Dane Brugler, draft analyst for CBSSports.com and NFLDraftScout.com, envisions the Chiefs taking Eric Fisher (6-8, 305), an offensive tackle from Central Michigan, with the No. 1 pick. Mike Mayock, draft analyst for the NFL Network, said three offensive tackles — Fisher, Joeckel and Oklahoma’s Lane Johnson (6-6, 296) — all project as top-10 talents.
“Lane Johnson probably has the highest ceiling of all three of them,” Maycok said. “I think Fisher is as good a player as Joeckel. So, from Kansas City’s perspective… I think you’ve got to grind the hell out of those three tackles [in individual workouts and interviews]. They’ve got to get a feel for the kid as much as the player.”
Mayock suggested that is an area where Joeckel should shine. He is, after all, the only underclassmen in this draft who wrote a letter to the team’s fan base after announcing that he would be leaving school early. In it, Joeckel thanked A&M fans for their support and wrote that skipping his senior season marked “the toughest thing I have ever done,” but he needed to seize this opportunity while his draft stock was high.
Asked why he wrote the letter, Luke said: “I thought they deserved it…. I needed some kind of closure. I’m glad I did that.”
In describing his best attributes as a player, he cited tenacity learned from his father, instilled in peewee football.
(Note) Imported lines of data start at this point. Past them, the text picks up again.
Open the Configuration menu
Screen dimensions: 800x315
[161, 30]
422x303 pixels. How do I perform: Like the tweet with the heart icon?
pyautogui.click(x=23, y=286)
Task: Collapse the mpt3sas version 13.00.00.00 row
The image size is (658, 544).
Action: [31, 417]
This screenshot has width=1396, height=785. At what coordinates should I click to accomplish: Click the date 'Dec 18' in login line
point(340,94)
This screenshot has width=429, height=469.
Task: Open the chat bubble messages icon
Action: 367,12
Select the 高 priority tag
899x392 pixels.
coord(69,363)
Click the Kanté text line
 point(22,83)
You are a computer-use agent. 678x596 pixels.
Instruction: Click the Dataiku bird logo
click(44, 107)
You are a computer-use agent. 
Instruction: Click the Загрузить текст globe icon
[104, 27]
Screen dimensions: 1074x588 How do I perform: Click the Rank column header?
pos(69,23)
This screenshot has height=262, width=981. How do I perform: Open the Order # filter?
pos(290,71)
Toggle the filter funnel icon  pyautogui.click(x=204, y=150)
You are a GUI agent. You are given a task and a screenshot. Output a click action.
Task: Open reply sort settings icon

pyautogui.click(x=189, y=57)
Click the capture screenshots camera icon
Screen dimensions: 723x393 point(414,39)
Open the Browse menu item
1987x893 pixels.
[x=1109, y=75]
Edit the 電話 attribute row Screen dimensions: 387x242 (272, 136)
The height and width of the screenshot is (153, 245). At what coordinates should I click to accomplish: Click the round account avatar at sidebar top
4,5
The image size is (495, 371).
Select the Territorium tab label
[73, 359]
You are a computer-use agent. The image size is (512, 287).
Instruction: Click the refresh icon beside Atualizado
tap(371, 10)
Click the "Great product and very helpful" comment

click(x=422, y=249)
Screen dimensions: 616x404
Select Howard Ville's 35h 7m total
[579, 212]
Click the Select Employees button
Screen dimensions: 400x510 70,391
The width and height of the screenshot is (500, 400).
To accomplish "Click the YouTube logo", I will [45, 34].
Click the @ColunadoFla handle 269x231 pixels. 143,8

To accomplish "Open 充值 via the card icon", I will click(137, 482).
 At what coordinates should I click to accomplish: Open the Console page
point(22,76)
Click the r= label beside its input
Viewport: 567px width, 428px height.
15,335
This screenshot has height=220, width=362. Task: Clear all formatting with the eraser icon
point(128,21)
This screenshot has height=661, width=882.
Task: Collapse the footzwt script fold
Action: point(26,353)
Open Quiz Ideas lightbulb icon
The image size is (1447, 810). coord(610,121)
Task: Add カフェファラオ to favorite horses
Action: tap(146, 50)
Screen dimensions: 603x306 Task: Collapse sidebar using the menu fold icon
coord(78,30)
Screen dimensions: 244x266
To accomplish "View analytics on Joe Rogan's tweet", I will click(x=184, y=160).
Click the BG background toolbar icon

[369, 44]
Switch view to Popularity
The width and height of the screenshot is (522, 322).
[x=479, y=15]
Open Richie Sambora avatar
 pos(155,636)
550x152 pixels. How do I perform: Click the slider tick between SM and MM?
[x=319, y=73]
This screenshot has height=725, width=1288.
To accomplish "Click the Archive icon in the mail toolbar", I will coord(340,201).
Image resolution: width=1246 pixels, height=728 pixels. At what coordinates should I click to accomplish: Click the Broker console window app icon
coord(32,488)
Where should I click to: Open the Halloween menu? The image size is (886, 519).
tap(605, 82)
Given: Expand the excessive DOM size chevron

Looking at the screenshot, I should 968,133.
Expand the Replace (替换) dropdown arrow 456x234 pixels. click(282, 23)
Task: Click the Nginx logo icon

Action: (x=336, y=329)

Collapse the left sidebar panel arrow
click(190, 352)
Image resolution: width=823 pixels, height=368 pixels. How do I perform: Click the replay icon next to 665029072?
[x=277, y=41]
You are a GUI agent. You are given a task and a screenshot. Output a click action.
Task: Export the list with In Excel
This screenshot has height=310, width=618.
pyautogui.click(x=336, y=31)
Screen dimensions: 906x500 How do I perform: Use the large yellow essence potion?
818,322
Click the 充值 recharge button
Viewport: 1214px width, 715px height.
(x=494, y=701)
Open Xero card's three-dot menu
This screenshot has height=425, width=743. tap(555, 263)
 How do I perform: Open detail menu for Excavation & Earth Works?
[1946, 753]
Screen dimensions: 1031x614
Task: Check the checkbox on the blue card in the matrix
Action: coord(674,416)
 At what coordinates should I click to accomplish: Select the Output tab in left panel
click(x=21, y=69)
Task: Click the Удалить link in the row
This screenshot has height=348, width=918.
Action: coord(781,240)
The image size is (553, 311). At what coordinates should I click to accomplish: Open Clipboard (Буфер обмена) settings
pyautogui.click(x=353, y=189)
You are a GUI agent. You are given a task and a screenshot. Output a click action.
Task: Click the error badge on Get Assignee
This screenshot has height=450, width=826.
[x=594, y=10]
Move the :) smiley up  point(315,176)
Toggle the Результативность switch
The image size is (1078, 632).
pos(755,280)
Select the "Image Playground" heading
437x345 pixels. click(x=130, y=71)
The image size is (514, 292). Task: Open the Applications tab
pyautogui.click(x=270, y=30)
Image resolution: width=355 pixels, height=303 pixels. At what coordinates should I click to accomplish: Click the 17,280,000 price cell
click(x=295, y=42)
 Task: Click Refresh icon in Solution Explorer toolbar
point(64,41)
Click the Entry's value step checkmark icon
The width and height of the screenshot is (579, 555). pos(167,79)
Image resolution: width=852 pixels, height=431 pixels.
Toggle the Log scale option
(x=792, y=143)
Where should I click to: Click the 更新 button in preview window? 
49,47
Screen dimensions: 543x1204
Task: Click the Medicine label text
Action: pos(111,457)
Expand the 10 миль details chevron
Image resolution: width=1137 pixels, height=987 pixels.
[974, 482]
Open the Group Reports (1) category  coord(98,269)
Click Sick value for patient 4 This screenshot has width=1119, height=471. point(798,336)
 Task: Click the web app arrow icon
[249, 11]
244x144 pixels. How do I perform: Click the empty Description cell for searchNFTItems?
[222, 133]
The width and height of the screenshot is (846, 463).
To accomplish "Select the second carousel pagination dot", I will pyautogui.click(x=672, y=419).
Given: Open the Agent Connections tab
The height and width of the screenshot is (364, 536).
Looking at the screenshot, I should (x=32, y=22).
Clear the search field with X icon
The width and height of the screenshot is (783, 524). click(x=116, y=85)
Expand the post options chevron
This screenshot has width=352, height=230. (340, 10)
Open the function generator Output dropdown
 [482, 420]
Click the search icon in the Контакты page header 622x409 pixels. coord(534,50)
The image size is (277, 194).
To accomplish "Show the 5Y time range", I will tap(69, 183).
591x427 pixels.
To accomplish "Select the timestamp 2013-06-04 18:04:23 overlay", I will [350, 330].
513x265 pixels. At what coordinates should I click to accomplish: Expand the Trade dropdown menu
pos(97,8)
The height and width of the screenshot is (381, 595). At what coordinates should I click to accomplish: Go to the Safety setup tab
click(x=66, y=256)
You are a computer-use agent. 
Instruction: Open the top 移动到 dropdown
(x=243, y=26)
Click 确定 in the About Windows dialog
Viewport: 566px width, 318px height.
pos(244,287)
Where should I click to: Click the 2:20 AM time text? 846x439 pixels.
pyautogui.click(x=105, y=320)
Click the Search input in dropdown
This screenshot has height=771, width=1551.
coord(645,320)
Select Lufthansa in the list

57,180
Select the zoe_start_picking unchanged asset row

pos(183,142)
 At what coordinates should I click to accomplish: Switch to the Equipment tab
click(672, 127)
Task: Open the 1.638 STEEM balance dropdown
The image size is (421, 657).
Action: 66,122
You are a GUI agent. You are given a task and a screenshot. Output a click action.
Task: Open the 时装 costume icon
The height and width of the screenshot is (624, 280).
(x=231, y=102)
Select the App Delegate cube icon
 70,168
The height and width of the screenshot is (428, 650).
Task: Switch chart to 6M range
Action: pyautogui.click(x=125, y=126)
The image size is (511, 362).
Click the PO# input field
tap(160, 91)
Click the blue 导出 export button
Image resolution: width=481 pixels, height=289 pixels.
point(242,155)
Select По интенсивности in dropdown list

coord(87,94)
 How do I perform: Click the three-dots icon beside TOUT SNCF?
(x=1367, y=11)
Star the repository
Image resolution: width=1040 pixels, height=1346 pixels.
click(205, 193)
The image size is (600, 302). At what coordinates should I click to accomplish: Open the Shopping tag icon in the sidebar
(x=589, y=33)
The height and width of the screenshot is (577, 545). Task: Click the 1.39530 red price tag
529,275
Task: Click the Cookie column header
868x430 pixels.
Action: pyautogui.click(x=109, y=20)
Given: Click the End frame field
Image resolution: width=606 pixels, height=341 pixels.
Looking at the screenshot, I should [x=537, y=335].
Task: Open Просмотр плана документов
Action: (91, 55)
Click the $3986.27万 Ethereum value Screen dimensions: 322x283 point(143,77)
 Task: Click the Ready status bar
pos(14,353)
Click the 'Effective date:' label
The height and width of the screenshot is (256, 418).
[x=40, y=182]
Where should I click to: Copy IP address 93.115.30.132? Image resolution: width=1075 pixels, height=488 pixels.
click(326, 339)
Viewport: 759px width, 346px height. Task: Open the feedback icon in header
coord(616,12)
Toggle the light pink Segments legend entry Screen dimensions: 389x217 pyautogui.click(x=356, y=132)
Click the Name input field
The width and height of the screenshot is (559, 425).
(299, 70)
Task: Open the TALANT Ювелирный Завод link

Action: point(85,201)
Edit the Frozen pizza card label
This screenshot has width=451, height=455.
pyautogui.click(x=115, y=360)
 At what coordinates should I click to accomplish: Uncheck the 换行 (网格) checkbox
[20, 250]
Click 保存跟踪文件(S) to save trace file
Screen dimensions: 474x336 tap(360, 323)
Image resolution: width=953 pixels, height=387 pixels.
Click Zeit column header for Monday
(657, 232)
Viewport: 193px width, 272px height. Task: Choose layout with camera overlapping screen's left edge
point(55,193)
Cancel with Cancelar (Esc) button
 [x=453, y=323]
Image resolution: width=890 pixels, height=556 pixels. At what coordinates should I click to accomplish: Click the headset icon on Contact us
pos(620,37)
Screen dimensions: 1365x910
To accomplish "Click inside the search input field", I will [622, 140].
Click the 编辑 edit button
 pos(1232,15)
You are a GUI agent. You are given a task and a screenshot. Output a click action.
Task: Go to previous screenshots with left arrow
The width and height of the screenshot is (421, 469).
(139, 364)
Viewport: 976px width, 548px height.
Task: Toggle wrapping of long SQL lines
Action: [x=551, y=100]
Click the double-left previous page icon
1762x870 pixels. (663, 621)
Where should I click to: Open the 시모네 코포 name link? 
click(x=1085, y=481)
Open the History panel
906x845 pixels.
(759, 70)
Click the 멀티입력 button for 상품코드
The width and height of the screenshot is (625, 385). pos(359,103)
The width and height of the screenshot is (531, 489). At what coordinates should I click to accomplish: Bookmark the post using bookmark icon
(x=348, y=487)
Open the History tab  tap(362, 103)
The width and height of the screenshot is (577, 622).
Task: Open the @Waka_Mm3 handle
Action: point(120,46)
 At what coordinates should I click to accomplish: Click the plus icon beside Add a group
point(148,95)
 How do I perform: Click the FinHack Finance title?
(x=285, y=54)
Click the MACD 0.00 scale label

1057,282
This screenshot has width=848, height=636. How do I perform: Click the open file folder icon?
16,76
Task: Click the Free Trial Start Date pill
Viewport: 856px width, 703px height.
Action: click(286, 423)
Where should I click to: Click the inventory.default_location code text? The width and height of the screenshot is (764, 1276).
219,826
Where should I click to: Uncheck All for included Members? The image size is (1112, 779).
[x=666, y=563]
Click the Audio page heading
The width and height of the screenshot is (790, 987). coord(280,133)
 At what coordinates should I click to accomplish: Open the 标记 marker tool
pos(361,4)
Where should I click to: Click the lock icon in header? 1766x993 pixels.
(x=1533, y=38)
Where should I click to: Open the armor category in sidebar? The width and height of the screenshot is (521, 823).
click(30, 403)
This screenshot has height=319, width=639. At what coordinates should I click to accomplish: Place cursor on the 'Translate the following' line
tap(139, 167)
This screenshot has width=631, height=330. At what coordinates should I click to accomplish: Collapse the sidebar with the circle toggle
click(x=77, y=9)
“I’m a guy who plays to the whistle every single play. I can be a nice guy off the field. But when I get on the field, I try to be nasty, just a mean dude,” he said.
Sometimes, the intensity can carry over to teammates. Even to his brother. Luke recalled a game during his junior season at Arlington when Matt got sacked by a defender he blocked.
“I was pancaking this guy. And Matt bounces out of the pocket,” Luke said. “I pancake the guy right into Matt’s legs. I get up and instead of him yelling at me, I started yelling at him, saying, ‘You gave me a sack. You’ve got to be a better athlete than that.’ He never chewed me out for giving up sacks. I chewed him out once for making me give up a sack. That’s kind of how our relationship is.”
On or off the field, Matt said he always knows his brother has his back in difficult situations. Even the ones he creates for himself.
“I’m a bigger talker than Luke,” Matt said. “I’ve always been the one that starts it… and I let him finish it. He’s obviously the bigger guy. That’s just right. That’s the way it’s supposed to be.”
If all goes right for the Joeckels on Thursday night, Luke will become the first offensive lineman to hear his name announced as the NFL’s top overall pick since Miami opened the 2008 draft by selecting left tackle Jake Long. For a guy driven by one-upmanship, that would be a fitting way to begin an NFL career.